Ich horchte. Wahrscheinlich hatte ich geschrien. Ich schrie immer, wenn ich diesen Traum hatte, und es dauerte jedesmal lange, bis ich mich aus ihm zurückfand. Ich träumte, jemanden ermordet und vergraben zu haben in einem verwilderten Garten an einem Bach, und daß man ihn nach langer Zeit gefunden habe, und daß das Unheil auf mich zugeschlichen kam und man mich fassen würde. Ich wußte nie genau zu sagen, ob es ein Mann oder eine Frau war, die ich umgebracht hatte. Ich wußte auch nicht, weshalb ich es getan hatte, und es schien mir auch, als hätte ich im Traum schon vergessen gehabt, daß ich es getan hatte. Um so unheimlicher waren dann das Erschrecken und die tiefe Bestürzung, die mir lange nach dem Erwachen folgten, als wäre der Traum doch noch Wahrheit. Die Nacht und das jähe Aufschrecken hatten alle Schutzzäune, die ich um mich gebaut hatte, niedergerissen. Der gekalkte Raum im Krematorium mit den Haken zum Erhängen und den Flecken darunter, die von den zuckenden Köpfen stammten, die den Kalk weggescheuert hatten, war wie der da in der schwülen Nacht, und die skeletthafte Hand am Boden, die sich noch bewegte, und die fettige Stimme, die befahl:»Tritt drauf! Willst du dreckiges Aas wohl drauftrampeln? Los, oder ich mach dich kalt! Wir hängen dich Schwein dazu, aber langsam, mit Genuß!«Ich hörte die Stimme wieder und sah die kalten höhnenden Augen und sagte mir zum hundertsten Male vor, daß er mich umgebracht hätte wie eine Stubenfliege, so wie er Dutzende anderer Häftlinge aus Vergnügen umgebracht hatte, wenn ich es nicht getan hätte. Er wartete nur darauf, daß ich zögerte. Trotzdem fühlte ich, wie jedesmal der Schweiß von meinen Achselhöhlen herunterrann, und ich stöhnte wie jedesmal, hilflos und dem Erbrechen nahe. Diese fette Stimme und diese sachstischen Augen mußten ausgelöscht werden. März, dachte ich. Egon März. Man hat mich später freigelassen, in einem dieser widerspruchsvollen Anfälle des Regimes, weil ich kein Jude war, und ich war geflüchtet. Die holländische Grenze war nicht weit; ich kannte sie und hatte Hilfe, aber ich wußte, daß ich dieses Gesicht noch einmal vor mir haben mußte, bevor ich sterbe.

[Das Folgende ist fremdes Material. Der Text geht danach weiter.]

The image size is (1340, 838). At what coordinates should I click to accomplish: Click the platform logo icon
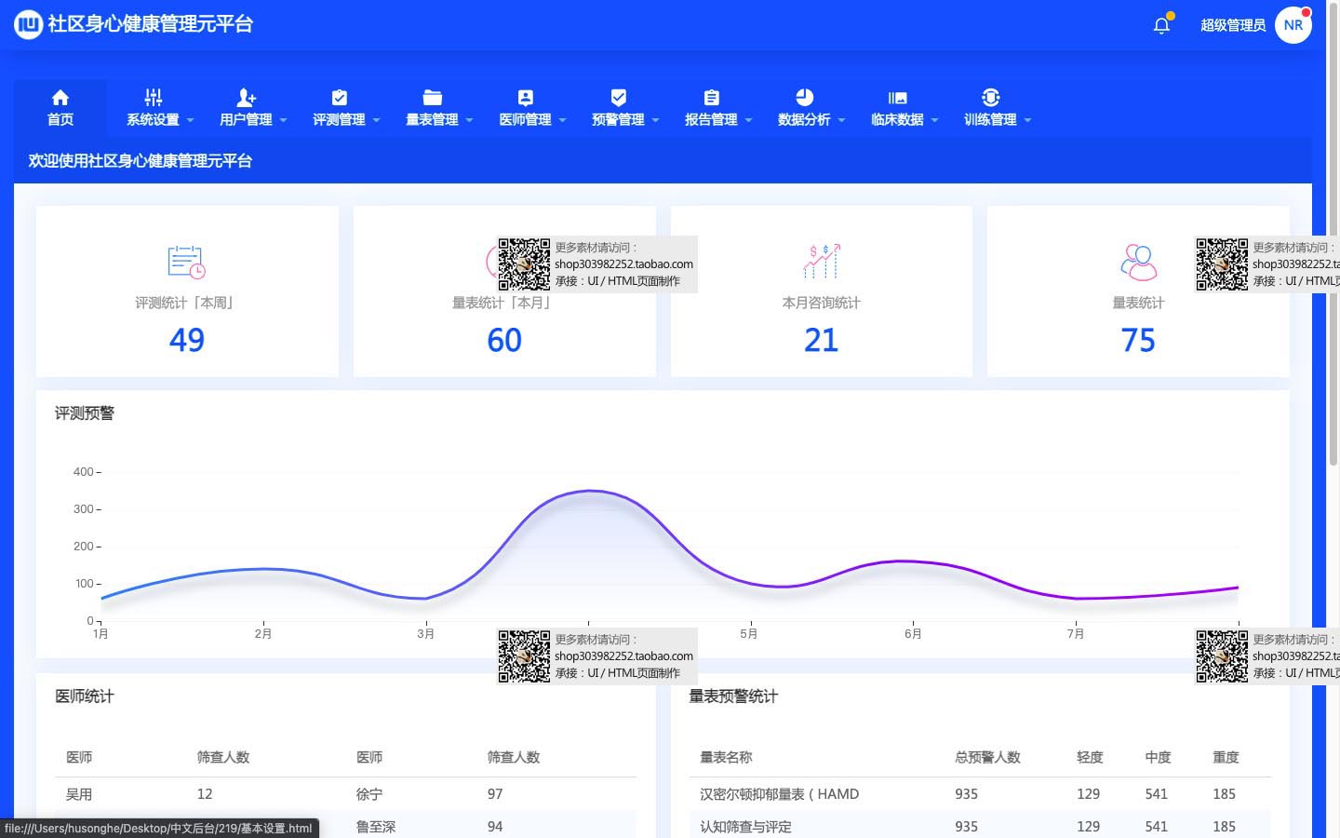click(x=28, y=24)
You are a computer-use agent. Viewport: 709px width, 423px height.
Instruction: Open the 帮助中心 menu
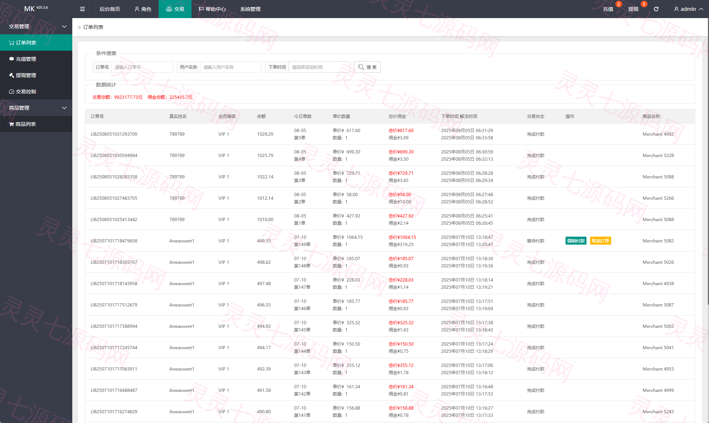(x=212, y=9)
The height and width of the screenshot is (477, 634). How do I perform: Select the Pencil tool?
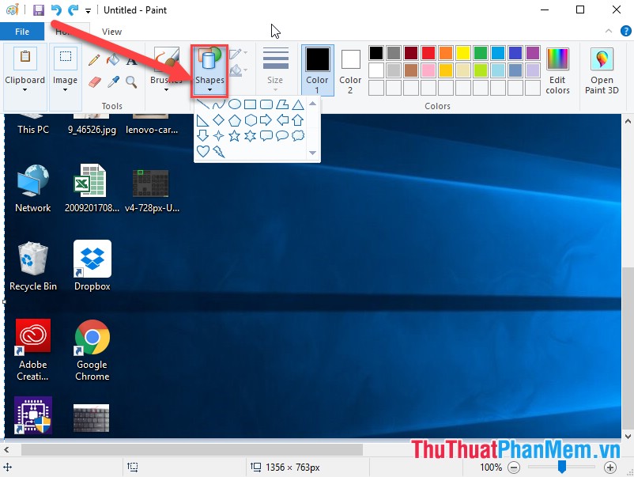(93, 61)
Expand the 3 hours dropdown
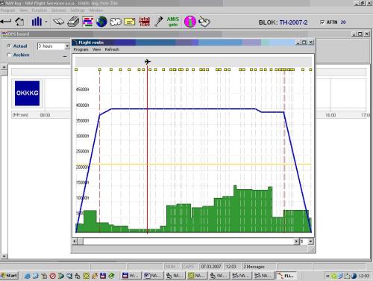Screen dimensions: 373x281 point(67,46)
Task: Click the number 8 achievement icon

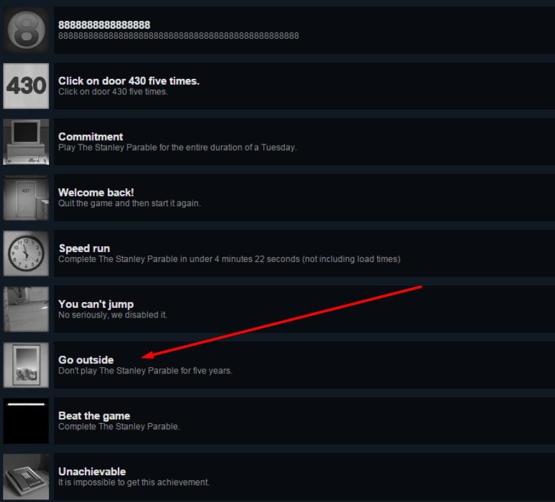Action: (26, 30)
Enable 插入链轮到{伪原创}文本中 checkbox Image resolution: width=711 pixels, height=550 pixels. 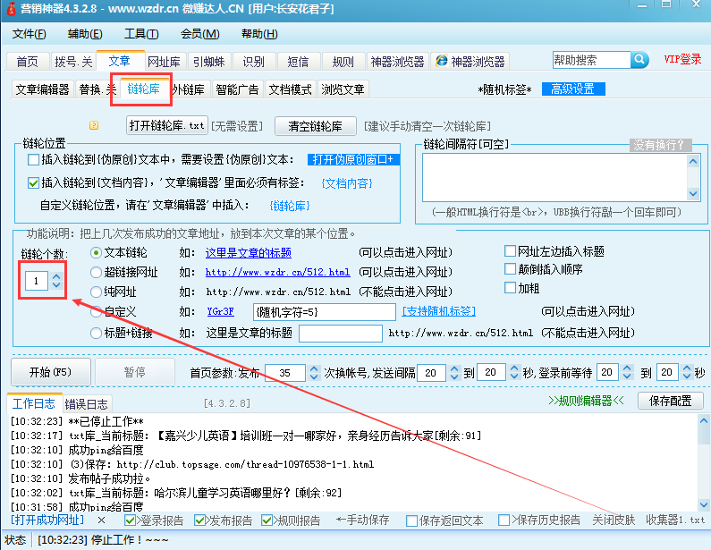pyautogui.click(x=34, y=159)
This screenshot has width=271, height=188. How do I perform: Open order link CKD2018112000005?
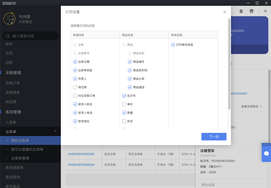coord(81,154)
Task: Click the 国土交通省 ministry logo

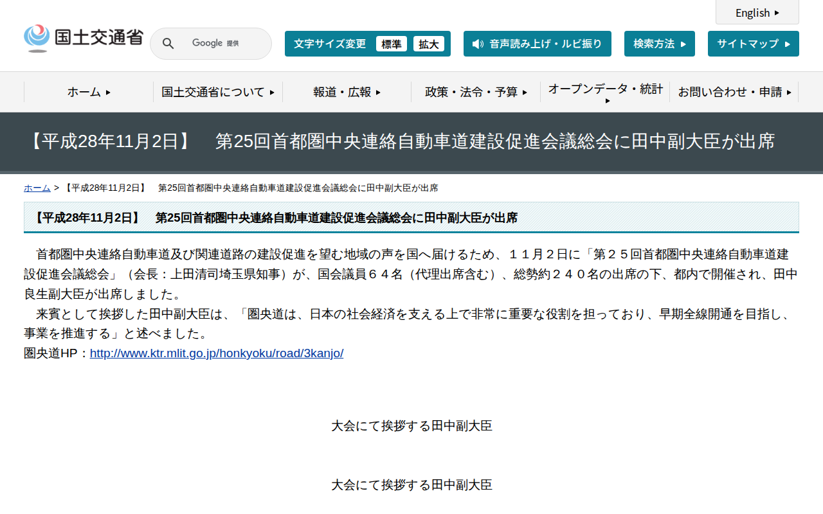Action: click(x=83, y=37)
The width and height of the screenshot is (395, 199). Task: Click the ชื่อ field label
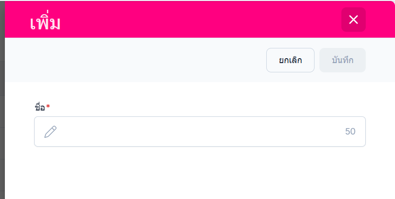tap(40, 107)
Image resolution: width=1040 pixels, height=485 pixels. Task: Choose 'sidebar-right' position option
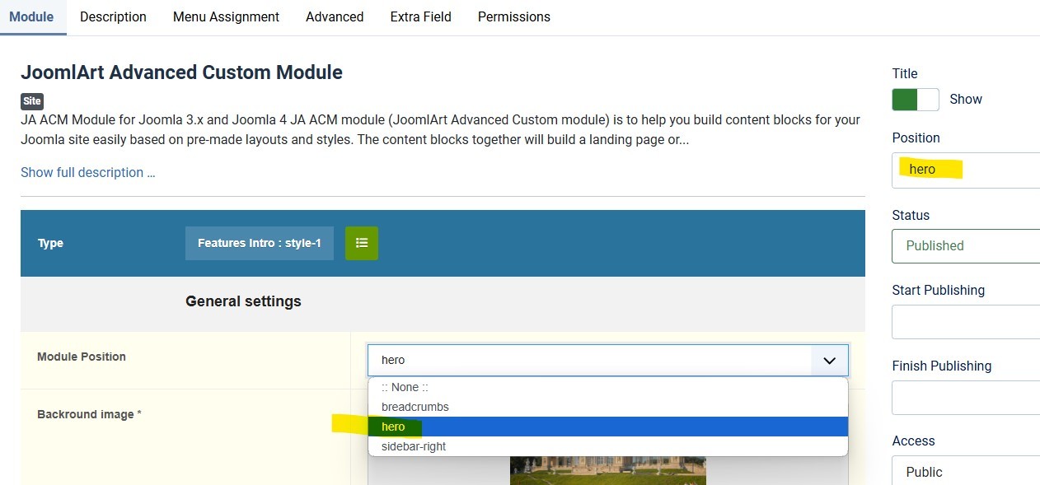pos(414,446)
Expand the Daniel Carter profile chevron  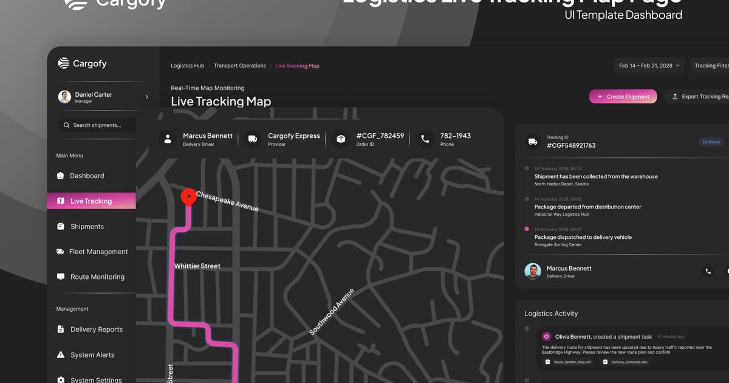(x=146, y=97)
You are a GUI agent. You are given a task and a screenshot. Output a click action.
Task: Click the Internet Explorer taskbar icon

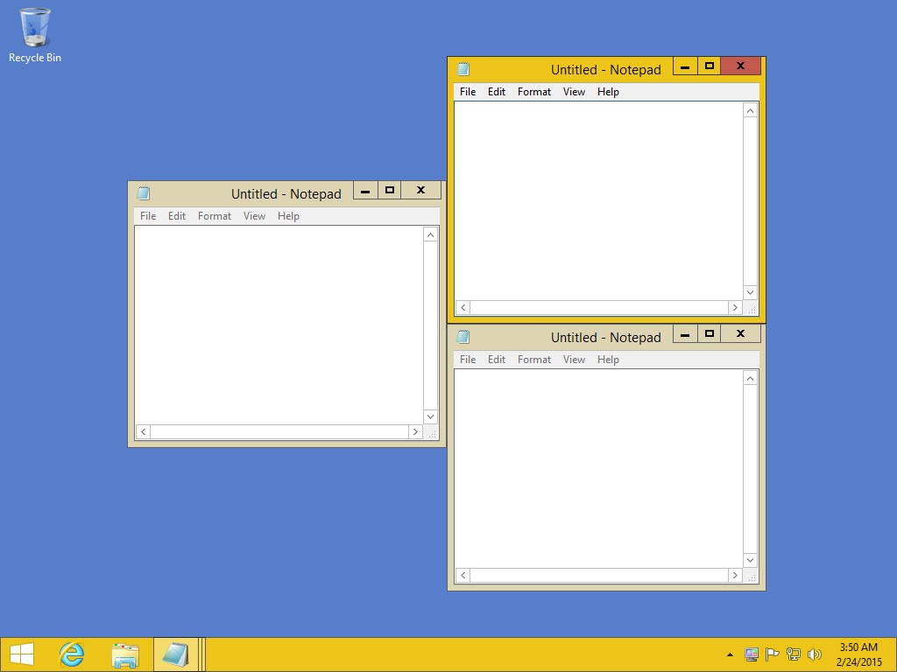click(71, 655)
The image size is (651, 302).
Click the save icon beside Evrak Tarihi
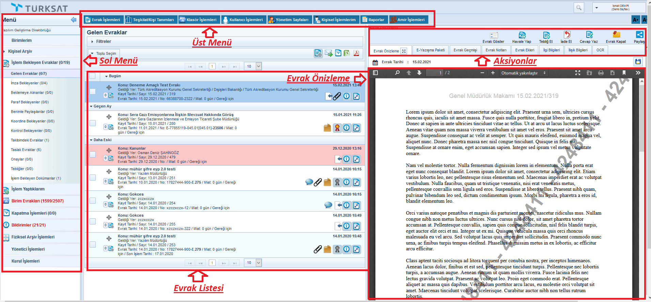tap(638, 62)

Ich saß auf meinem Bett, die Beine hochgezogen, wie von innen her erstarrt in der kurzen Sommernacht. Ich saß da und dachte an alles, was ich hatte verscharren und beerdigen wollen, und wieder aufs neue, daß es nicht möglich war und daß ich zurück mußte und daß ich nicht vorher verenden und aus Ekel und Verzweiflung Schluß machen durfte, so ähnlich wie Möller. Ich mußte am Leben bleiben und mich retten, und es war egal, wo nach ich griff. Ich wußte, daß die Nacht alles dramatischer macht und die Werte und die Begriffe vergrößert, aber ich saß trotzdem da und fühlte die Schattenflügel der Reue, der hilflosen Wut und der Trauer. Ich saß da, die Nacht wurde grau, ich sprach mit mir wie mit einem Kinde, ich wartete auf den Tag, und als er kam, war ich zerschlagen, als hätte ich die ganze Nacht mit einem Messer gegen eine unendliche Wand schwarzer Watte gekämpft, die nicht beschädigt worden war.